Tag Archives: libvirt

Libguestfs appliance boot in under 600ms

$ ./run ./utils/boot-benchmark/boot-benchmark
Warming up the libguestfs cache ...
Running the tests ...

test version: libguestfs 1.33.28
 test passes: 10
host version: Linux moo.home.annexia.org 4.4.4-301.fc23.x86_64 #1 SMP Fri Mar 4 17:42:42 UTC 2016 x86_64 x86_64 x86_64 GNU/Linux
    host CPU: Intel(R) Core(TM) i7-5600U CPU @ 2.60GHz
     backend: direct               [to change set $LIBGUESTFS_BACKEND]
        qemu: /home/rjones/d/qemu/x86_64-softmmu/qemu-system-x86_64 [to change set $LIBGUESTFS_HV]
qemu version: QEMU emulator version 2.5.94, Copyright (c) 2003-2008 Fabrice Bellard
         smp: 1                    [to change use --smp option]
     memsize: 500                  [to change use --memsize option]
      append:                      [to change use --append option]

Result: 575.9ms ±5.3ms

There are various tricks here:

  1. I’m using the (still!) not upstream qemu DMA patches.
  2. I’ve compiled my own very minimal guest Linux kernel.
  3. I’m using my nearly upstream "crypto: Add a flag allowing the self-tests to be disabled at runtime." patch.
  4. I’ve got two sets of non-upstream libguestfs patches 1, 2
  5. I am not using libvirt, but if you do want to use libvirt, make sure you use the very latest version since it contains an important performance patch.

Previously

4 Comments

Filed under Uncategorized

virt-builder: Fedora 21 ppc64 and ppc64le images

virt-builder now has Fedora 21 ppc64 and ppc64le images available, and you can run these under emulation on an x86-64 host. Here’s how to do it:

$ virt-builder --arch ppc64 fedora-21 \
    -o fedora-21-ppc64.img

or:

$ virt-builder --arch ppc64le fedora-21 \
    -o fedora-21-ppc64le.img

To boot them:

$ qemu-system-ppc64 -M pseries -cpu POWER8 -m 4096 \
    -drive file=fedora-21-ppc64[le].img \
    -serial stdio

Oddly the boot messages will appear on the GUI, but the login prompt will only appear on the serial console. (Fixed)

Libvirt also has support, so with a sufficiently new version of the toolchain you can also use:

$ virt-install --import --name=guestname \
    --ram=4096 --vcpus=1 \
    --os-type=linux --os-variant=fedora21 \
    --arch=ppc64[le] --machine pseries \
    --disk=fedora-21-ppc64[le].img,format=raw
$ virsh start guestname

It’s quite fun to play with Big Iron, even in an emulator that runs at about 1/1000th the speed of the real thing. I know a lot about this, because we have POWER8 machines at Red Hat, and they really are the fastest computers alive, by a significant multiple. Of course, they also cost a fortune and use huge amounts of power.

Some random observations:

  1. The virt-builder --size parameter cannot resize the ppc64 guest filesystem correctly, because Anaconda uses an extended partition. Workaround is to either add a second disk or to create another extended partition in the extra space. (Fixed)
  2. The disks are ibmvscsi model (not virtio or ide). This is the default, but something to think about if you edit or create the libvirt XML manually.
  3. Somehow the same CPU/machine model works for both Big Endian and Little Endian guests. It must somehow auto-detect the guest type, but I couldn’t work out how that works. Anyway, it just works by magic. it’s done by the kernel
  4. libguestfs inspection is broken for ppc64le
  5. Because TCG (qemu software emulation) is single threaded, only use a single vCPU. If you use more, it’ll actually slow the thing down.

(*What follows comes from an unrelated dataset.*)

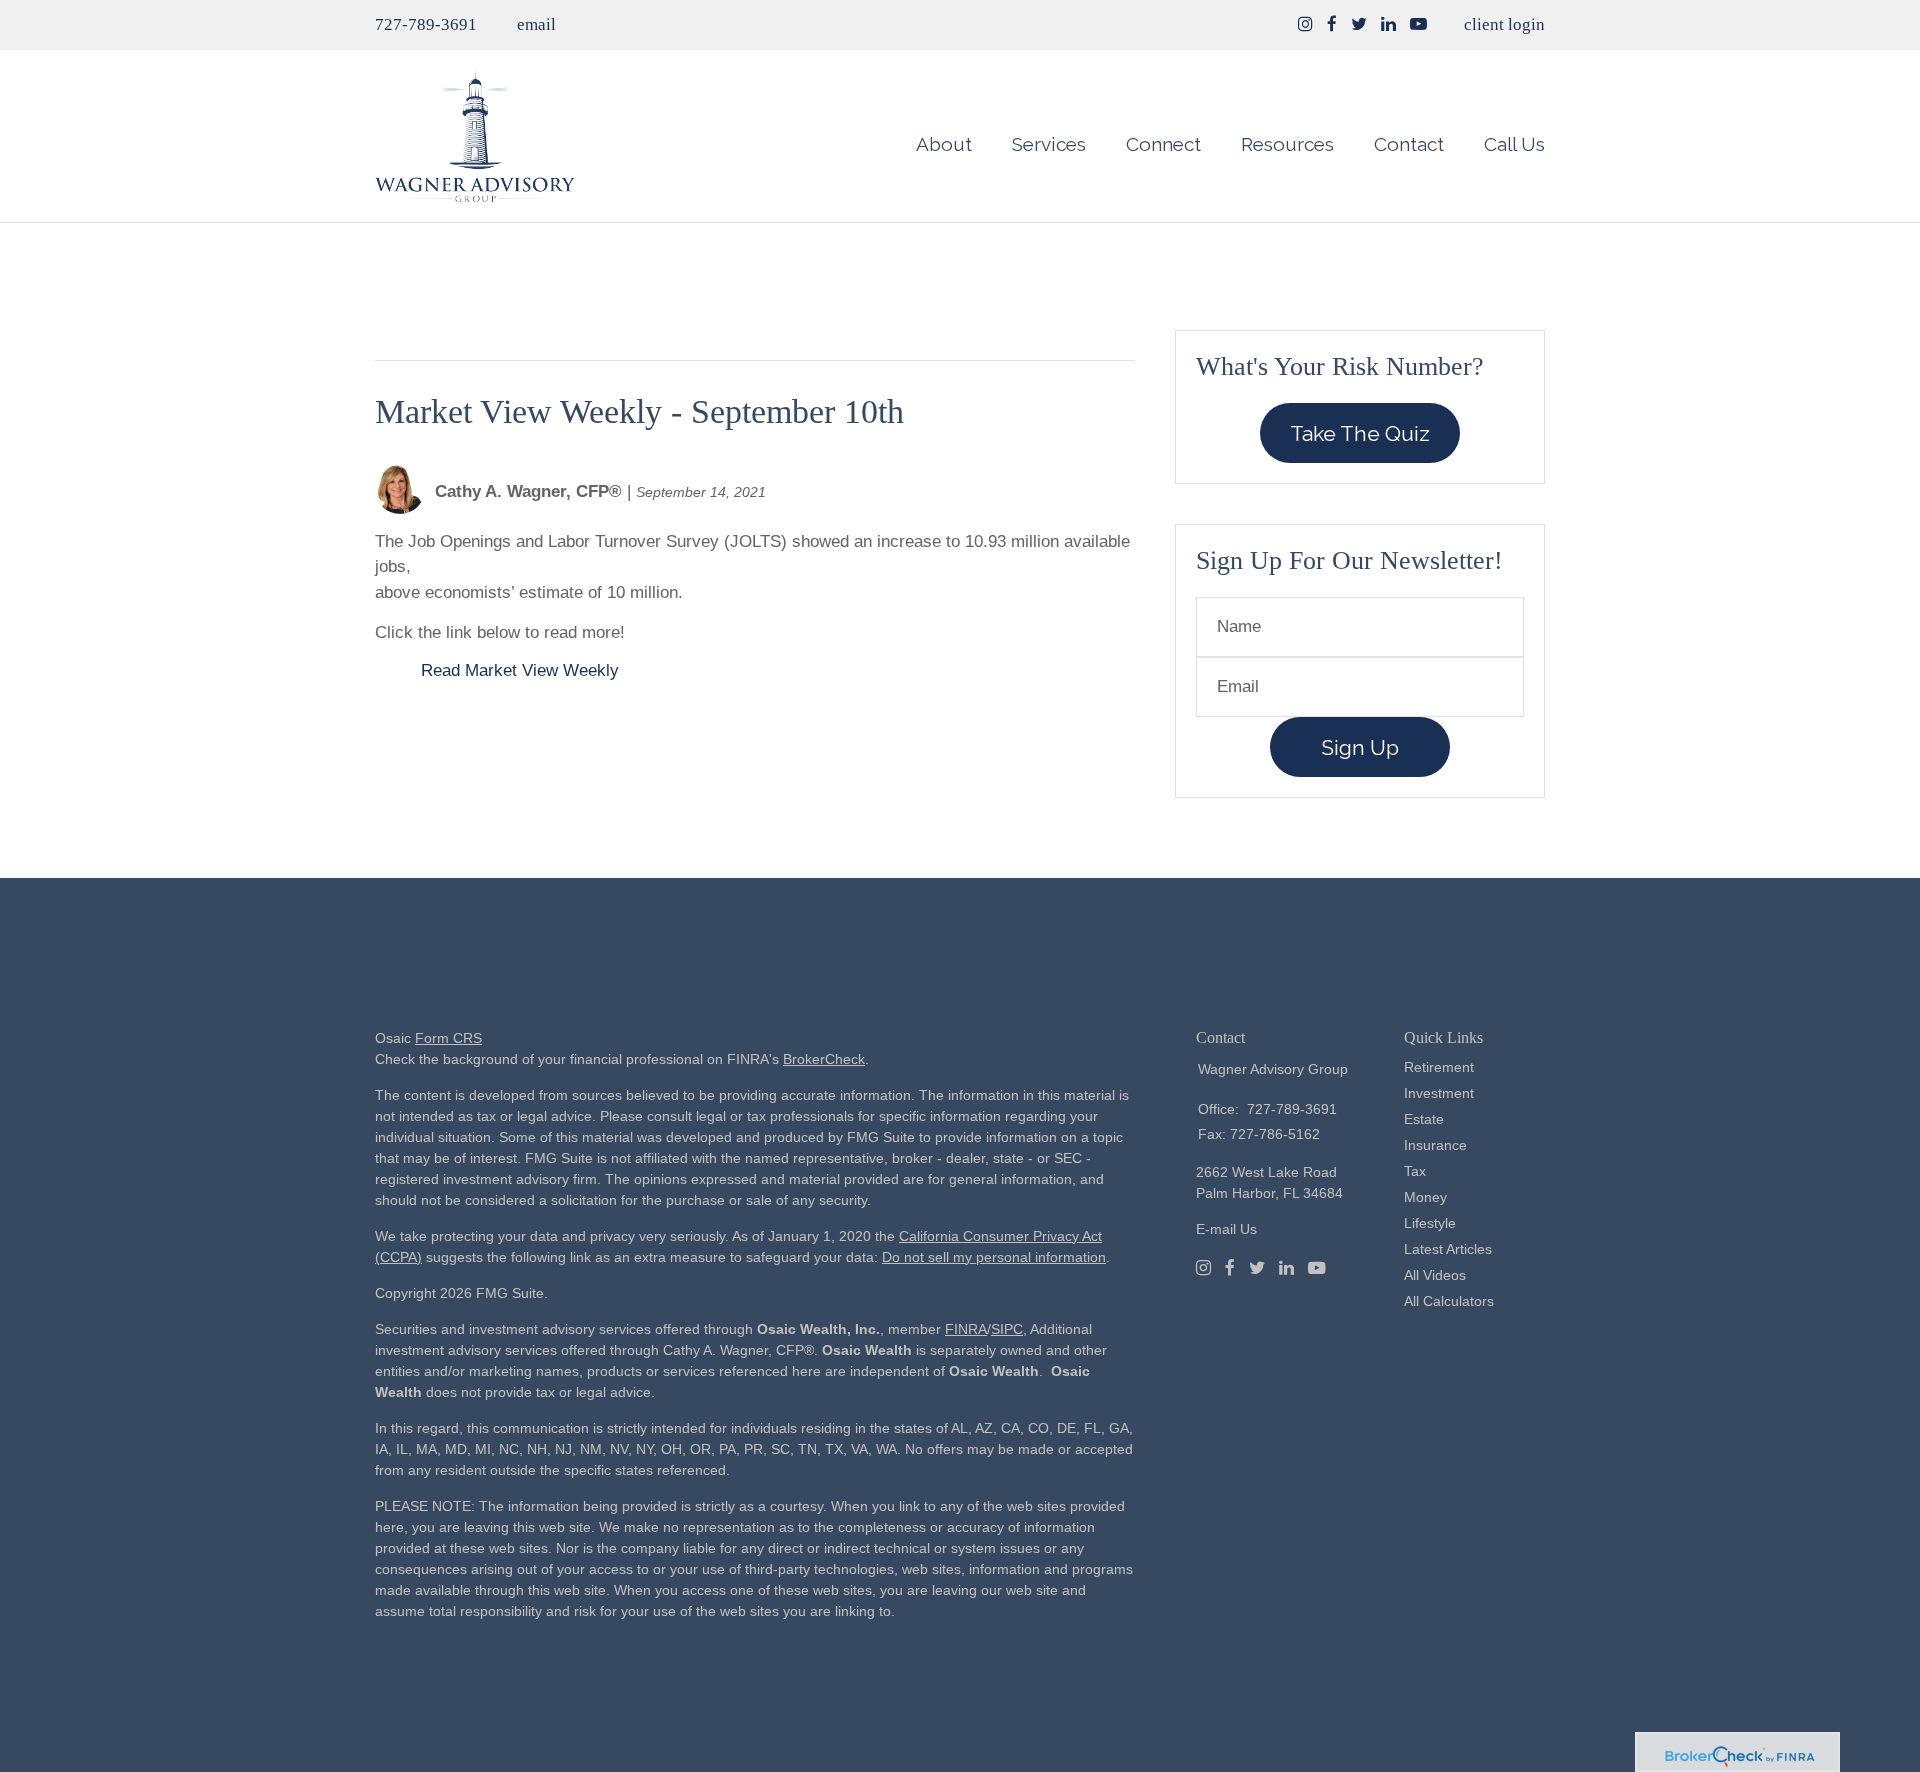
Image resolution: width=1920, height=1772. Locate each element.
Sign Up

Thanks: Maros Zatko for working out the virt-install command line and implementing the virt-builder script to build the images.

Leave a comment

Filed under Uncategorized

Tip: Wake up a guest from screen blank

A few years ago Dan Berrange added a way to send fake keyboard events to libvirt guests. You can use this to inject just a press on the Left Shift key to wake up a guest from screen blank. Very useful if you need to take a screenshot!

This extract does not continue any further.